Earlier this week, a colleague posted a fascinating Facebook status message:
Me: please scan and email the required form. I’ll fill it out and send it back.
Bureaucrat: an email form is not acceptable but I can fax it to you and you can fax it back.
I smiled when I read it–not simply because of the absurdity of the situation, but because I’ve had the same conversation on a number of occasions. I’ve also had conversations with those who opted to chat on the telephone rather than to meet face-to-face via Skype, because they felt that the telephone was more personal.
To quote my friend, “Huh?”
We often use the words the digital divide to describe a generational or educational disconnect between those who are comfortable communicating online and those who are not. It’s a barrier that comes up often in this ministry. In recent weeks, I was asked to help members on the ‘analogue’ side of the divide grow more comfortable posting online: “We don’t know,” expressed one mature Anglican, “how to communicate online.” I tried to get to the root of the problem: “are you uncomfortable with the technology? With the software? Is the learning curve too steep?” “No,” came the answer, “we simply don’t know how to talk to each other online. We want to be involved, but we don’t know the language. How do we do it? Where do we start?”
The questions shouldn’t have surprised me. After all, for years, we’ve been talking about the Internet and electronic communication as something new. Something different. Something revolutionary. And in one sense, it is (or at least it was). But old ways of making connections have been pushed to one side, and new methods to the other. In doing so, we’ve developed something of a two-tier system, where emailing a form is not permissible, but faxing it is.
There are some good reasons for seeing online communication as being inherently different that offline communication. While many of us enjoy the convenience of online shopping or banking, we know that certain precautions must take place to ensure security. While we might welcome the ease of sharing personal matters with family and close friends, we understand that posting the same in a public forum is, well, public. While we might spend our evenings keeping up with those we love on Facebook, all the while we understand that what we see are only snapshots into these lives: comfortable presentations of self-perception that are sometimes off-base, and sometimes narcissistic. But is that really all that different the offline experience? We wouldn’t print our credit card information or PIN number on a billboard.
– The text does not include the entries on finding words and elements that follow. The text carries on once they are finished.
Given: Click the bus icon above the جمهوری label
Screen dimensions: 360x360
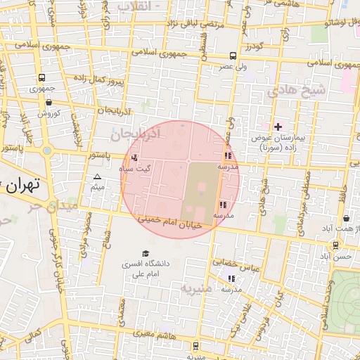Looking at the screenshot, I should [43, 78].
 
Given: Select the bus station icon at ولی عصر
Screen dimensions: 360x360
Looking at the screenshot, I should [233, 56].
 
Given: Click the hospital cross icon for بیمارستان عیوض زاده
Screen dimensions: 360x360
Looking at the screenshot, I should [278, 127].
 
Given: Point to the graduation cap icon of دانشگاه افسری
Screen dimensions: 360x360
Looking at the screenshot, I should [146, 253].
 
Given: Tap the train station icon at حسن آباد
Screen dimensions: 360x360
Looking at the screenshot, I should [335, 245].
We wouldn’t share family secrets on the 6 o’clock news. And as we flip through the scrapbooks or photo albums of our friends, we likely understand that we aren’t seeing the whole story.
The downside of this perceived divide, I think, is that we begin to assume that because we’re communicating through wires or over a screen, our relationships can or should be lived out according to different standards. We can find ourselves saying things to or about others that we would never say to their faces. And in our congregations, we find ourselves struggling to create new policies that speak to how we should live out the faith of our baptism differently in these online spaces. After all, these are online relationships, not offline ones. Right?
I want to call you back to an observation I made in an earlier post. Some time ago, in a Twitter chat regarding the church and social media in Canada (#chsocmca), one participant used these words: relationships are relationships. It’s a phrase that has been in the back of my mind since that day, and one I’m going to continue to explore with you here in The Community. If relationships are relationships, then all relationships are real. And if relationships are relationships, shouldn’t our faith pervade every conversation? Shouldn’t we hold ourselves to the same standards online as we do offline?
Some of you might want to push back against me here, suggesting that healthy relationships can only exist face to face, and that we have no hope of developing community or demonstrating Christian love online. And if that’s the case, I want to draw your attention to a letter I was was just reading:
In our prayers for you we always thank God, the Father of our Lord Jesus Christ, for we have heard of your faith in Christ Jesus and of the love that you have for all the saints, because of the hope laid up for you in heaven. You have heard of this hope before in the word of the truth, the gospel that has come to you. Just as it is bearing fruit and growing in the whole world, so it has been bearing fruit among yourselves from the day you heard it and truly comprehended the grace of God. This you learned from Epaphras, our beloved fellow-servant. He is a faithful minister of Christ on your behalf, and he has made known to us your love in the Spirit. (Col 1:1-2 NRSV)
The greeting, of course, was written by the Apostle Paul, in his letter to the Colossians. Long distance relationships are not new to the church. Nor is letter writing. In fact, most of the record we have of Paul’s ministry exists in these Epistles. So why should it be any different on a screen than it is on paper? Did the early church see textual communication as being equal to face-to-face communication? Probably not. But they seemed to understand that letters were an important tool in living out their baptism and in maintaining their relationships. Because relationships are relationships.
Does that mean that we shouldn’t give our online selves and ministries special consideration? No. The way people communicate online is a little different, but that’s mostly due to the immediacy of the Internet. Perhaps it’s less like writing letters, and more like sending postcards. Most content in online communites, like this one, is informal. It’s conversational. And it calls for your participation. In the coming weeks and months, I’m going to continue exploring (with you) what it means to live out our faith and relationships in these online spaces. But for now, that’s a good place to start. What do you think? How can we go about our lives and ministries without segregating our relationships into “real” and “virtual”? How can we use these tools to strengthen the relationships we already have, and to create new ones?